While I navigate a transitional, and yet connected, space of ethical and social arts development, I work through my concert stage artistic approach on elevating narratives from underrepresented voices. The arts lab will place me in a space of research and artistic practice. In research, I will be developing dance with practices of present social consciousness and narrative development. In artistic practice, I will look to collaborate and expand the local knowledge. The Arts Lab will serve to create an evening length work that expands the knowledge on Latinx identity in DC. Additionally, collaborating and funding local designers and performers while focusing on BIPOC and queer artists. In the studio, I will navigate the space to have open rehearsals, in-process discussion, post-performance discussion, open classes, documented choreographic development,
I have been a DC resident since 2017 and am fortunate to securely call the city my home. I think about the arts presence in relation to the Latinx community. In the space of contemporary dance, I see an opportunity to broaden, investigate, and make present the dynamic range of Latinx narratives. Locally, the identity and presence of the Latin-American resident artist is subverted in a dance and concert space. It is that activation that I center my focus as someone who is a Mexican immigrant and formerly undocumented. There are an unreported amount of residents who are undocumented and the city of DC additionally benefits from that labor as well as undocumented laborers from neighboring states.

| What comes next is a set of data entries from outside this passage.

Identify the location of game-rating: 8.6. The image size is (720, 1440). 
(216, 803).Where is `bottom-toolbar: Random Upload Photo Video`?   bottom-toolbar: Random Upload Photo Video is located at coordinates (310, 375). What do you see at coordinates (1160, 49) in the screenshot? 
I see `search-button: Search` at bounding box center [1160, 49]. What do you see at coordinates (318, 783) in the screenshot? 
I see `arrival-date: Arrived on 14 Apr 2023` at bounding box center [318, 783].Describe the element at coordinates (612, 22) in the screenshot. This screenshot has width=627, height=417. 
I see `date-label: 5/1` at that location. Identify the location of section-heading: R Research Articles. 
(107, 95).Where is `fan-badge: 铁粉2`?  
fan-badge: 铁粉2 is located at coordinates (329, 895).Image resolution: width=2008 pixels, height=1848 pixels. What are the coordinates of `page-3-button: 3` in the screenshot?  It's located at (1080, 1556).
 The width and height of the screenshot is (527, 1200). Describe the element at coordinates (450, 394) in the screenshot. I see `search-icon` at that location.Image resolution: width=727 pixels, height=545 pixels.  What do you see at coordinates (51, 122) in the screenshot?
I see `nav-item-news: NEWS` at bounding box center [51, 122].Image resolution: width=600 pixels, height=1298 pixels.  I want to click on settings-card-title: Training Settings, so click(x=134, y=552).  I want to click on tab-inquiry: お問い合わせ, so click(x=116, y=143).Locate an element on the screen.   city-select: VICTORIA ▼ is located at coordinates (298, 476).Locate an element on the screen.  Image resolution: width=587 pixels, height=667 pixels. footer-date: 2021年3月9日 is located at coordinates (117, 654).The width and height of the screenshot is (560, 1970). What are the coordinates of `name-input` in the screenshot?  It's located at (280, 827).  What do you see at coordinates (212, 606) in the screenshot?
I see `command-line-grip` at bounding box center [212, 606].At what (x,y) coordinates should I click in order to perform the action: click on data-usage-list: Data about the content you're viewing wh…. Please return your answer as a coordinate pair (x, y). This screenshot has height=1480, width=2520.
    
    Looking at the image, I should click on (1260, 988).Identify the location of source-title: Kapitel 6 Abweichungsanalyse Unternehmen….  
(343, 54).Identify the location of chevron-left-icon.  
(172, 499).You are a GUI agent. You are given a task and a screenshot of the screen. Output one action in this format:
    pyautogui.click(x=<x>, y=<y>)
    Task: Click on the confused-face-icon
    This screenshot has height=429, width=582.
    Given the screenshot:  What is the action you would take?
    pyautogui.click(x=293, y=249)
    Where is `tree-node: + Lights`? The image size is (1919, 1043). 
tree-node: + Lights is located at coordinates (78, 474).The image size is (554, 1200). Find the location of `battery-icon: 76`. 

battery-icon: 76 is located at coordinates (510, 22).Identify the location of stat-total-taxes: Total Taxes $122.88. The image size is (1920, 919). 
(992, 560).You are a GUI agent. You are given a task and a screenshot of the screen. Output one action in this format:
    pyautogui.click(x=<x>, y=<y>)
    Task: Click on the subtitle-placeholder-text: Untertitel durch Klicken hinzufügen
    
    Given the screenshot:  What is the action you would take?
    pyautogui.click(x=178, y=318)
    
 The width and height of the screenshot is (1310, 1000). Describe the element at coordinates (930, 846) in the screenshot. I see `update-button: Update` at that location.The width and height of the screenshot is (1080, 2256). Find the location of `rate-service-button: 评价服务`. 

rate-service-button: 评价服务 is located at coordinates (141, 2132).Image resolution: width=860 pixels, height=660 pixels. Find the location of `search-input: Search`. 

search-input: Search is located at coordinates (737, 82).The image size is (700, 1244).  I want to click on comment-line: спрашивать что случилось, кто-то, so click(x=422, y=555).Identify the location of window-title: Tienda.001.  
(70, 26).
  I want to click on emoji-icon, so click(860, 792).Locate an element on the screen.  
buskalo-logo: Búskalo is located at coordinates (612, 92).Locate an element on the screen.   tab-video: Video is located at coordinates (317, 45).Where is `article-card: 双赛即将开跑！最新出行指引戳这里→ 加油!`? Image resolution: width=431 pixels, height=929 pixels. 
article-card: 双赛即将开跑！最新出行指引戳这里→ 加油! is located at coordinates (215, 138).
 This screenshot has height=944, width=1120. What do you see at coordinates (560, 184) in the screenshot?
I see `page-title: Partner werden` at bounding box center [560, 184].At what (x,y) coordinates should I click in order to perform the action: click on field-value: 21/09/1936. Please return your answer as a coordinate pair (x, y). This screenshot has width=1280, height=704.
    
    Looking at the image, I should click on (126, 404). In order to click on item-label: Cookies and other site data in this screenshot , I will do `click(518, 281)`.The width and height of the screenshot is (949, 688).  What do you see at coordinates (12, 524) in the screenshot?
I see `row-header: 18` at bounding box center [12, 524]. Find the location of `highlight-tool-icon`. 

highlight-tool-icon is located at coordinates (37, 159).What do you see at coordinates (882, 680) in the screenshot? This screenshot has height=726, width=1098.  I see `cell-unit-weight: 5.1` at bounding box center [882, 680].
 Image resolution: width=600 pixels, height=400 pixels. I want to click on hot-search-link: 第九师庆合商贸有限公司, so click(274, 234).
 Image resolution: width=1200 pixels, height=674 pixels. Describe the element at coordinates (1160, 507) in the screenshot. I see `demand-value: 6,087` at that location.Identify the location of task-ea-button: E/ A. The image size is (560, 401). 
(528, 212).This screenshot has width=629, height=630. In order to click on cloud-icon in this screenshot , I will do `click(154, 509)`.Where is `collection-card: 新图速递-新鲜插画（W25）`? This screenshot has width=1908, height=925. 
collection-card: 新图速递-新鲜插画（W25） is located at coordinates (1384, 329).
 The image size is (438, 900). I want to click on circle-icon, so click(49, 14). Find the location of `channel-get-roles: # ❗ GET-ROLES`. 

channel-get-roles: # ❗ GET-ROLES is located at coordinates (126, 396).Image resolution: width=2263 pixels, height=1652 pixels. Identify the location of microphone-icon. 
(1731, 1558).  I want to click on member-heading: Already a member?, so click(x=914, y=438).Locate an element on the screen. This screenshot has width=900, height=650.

Through performance, collaboration, funding, and choreographing the narratives of the local Latinx community, I see the commission serving an underrepresented community. Additionally, educating the other citizens who share space, unequally socially and economically. It is in this practice that I see the art of dance as expanding in social impact and expanding in communal presence. As an artist, the process will allow me to further engage the community as well as propel dance work activism nationally while offering a perspective that has not been engaged through the art or is presently in mind.
Why did you apply to Atlas Arts Lab?
I applied for the Arts Lab as it offered six months of rehearsal space for artists. That is helpful as I am in a community where support for dance choreographers is limited. 
Why do you support the Atlas?
I do not feel that I support the APAC, I feel that I am in community with Atlas. In this sense of community, it is the most humanistic and socially conscious as I have also been able to experience other artists that the APAC uplifts and highlights through their programming.  
What work are you producing in the lab?
I work in contemporary modern dance, however, I was trained in contemporary ballet. For this work, Azúcar, I will be working with ballet themes as it has formed my movement vocabulary. Additionally, I will also be layering in a POC viewpoint and the writing of Brenda Dixon Gottschild.